Visstix@lemmy.world on 04 Jun 16:34 next collapse

That does not make it less stupid

DragonSidedD@lemmy.ml on 04 Jun 16:55 collapse

Bingo.

I have way more respect for ravers at Burning Man who OD on Ecstasy while dancing naked and copulating for 14 hours straight.

At least they enjoyed their completely unproductive dalliance

Saleh@feddit.org on 04 Jun 21:26 collapse

And you get to decide what people should or shouldn’t enjoy?

Different people can have different life goals and find fulfillment in different ways.

scarabic@lemmy.world on 05 Jun 22:20 collapse

I’ve done the BM thing he describes and he hasn’t. I absolutely laugh at his begrudging approval. And uh, I guess I have respect for the cable TV watching he did that week? Is that the appropriate thing to say ;D

6nk06@sh.itjust.works on 04 Jun 16:51 collapse

In software engineering, you change requirements when they are too stupid.

amino@lemmy.blahaj.zone on 04 Jun 12:57 collapse

islamophobe award

QuoVadisHomines@sh.itjust.works on 04 Jun 10:12 next collapse

Most of those who perished had been unregistered, Saudi officials said, meaning they had made the trip without the permits that gave them access to heat protections.

Why aren’t these protections available for all? In Islam Allah requires all that can to go on Hajj at least once in their life. Why would those who steward the project let any be harmed?

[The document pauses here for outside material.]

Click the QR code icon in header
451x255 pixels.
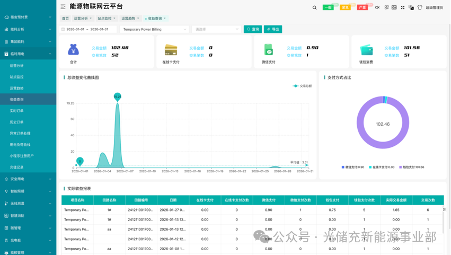386,7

rumimevlevi@lemmings.world on 04 Jun 13:23 next collapse

Toy are right but squdi seems to only care about the revenua they will gwnerate from the hajj. Nobody should risk death for doing the hajj

philpo@feddit.org on 04 Jun 19:14 collapse

Tbh, the Saudis do put in a lot of effort to provide at least some protection. And their infrastructure is mostly temporary. But if you have tens of thousands of people extra it’s not that easy to protect them as well - when you already shelter millions.

Akasazh@feddit.nl on 04 Jun 19:16 next collapse

It’s not like its a yearly occuring event one can easily plan for…

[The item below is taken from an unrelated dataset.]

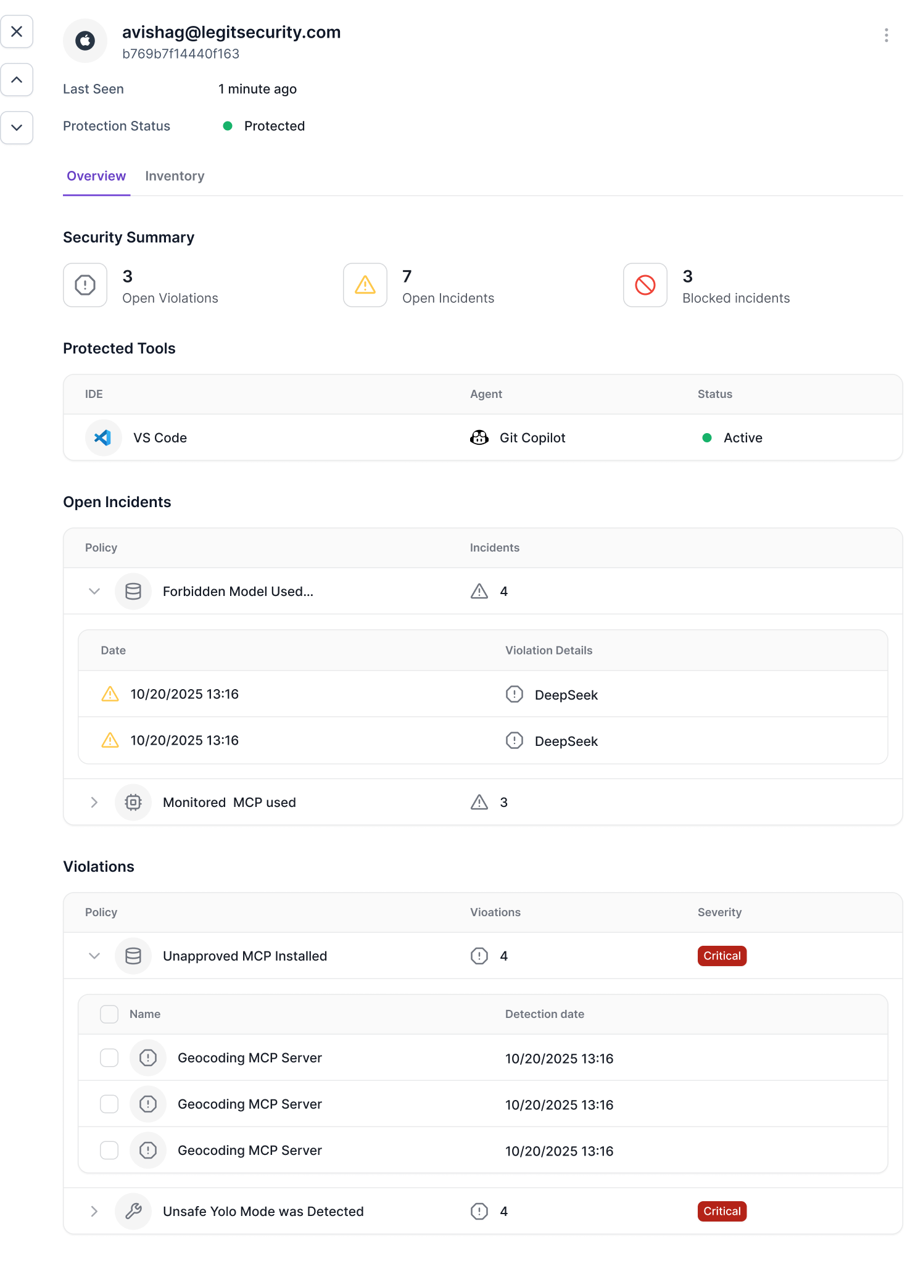Check the last Geocoding MCP Server checkbox
The width and height of the screenshot is (918, 1282).
click(109, 1151)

QuoVadisHomines@sh.itjust.works on 04 Jun 20:14 collapse

Thanks, Im not super familiar with the details of the Hajj

philpo@feddit.org on 04 Jun 20:40 collapse

Don’t get me wrong, I am not a fan of the KSA government (really) - but I do work in disaster preparedness/planning and that also includes crowd management. And from that perspective the Hajj is pretty impressive. The conditions even outside the worst summer heat are extreme, the crowd has often only minimal education, there is a huge language barrier, people tend to be somewhat vacantly.

Read up on it, it’s quite interesting.

Jimmycakes@lemmy.world on 06 Jun 03:09 collapse

I don’t see any mister fans in these pictures. They need to get a fuckload of those and hook em up to iced water lines. Or some of that outdoor ac they used in the world cup. This is kinda lame money would solve this. They got money. So what’s the problem. You can look up some pictures of vip hotels and areas they have set up for this to know there is absolutely no money problem.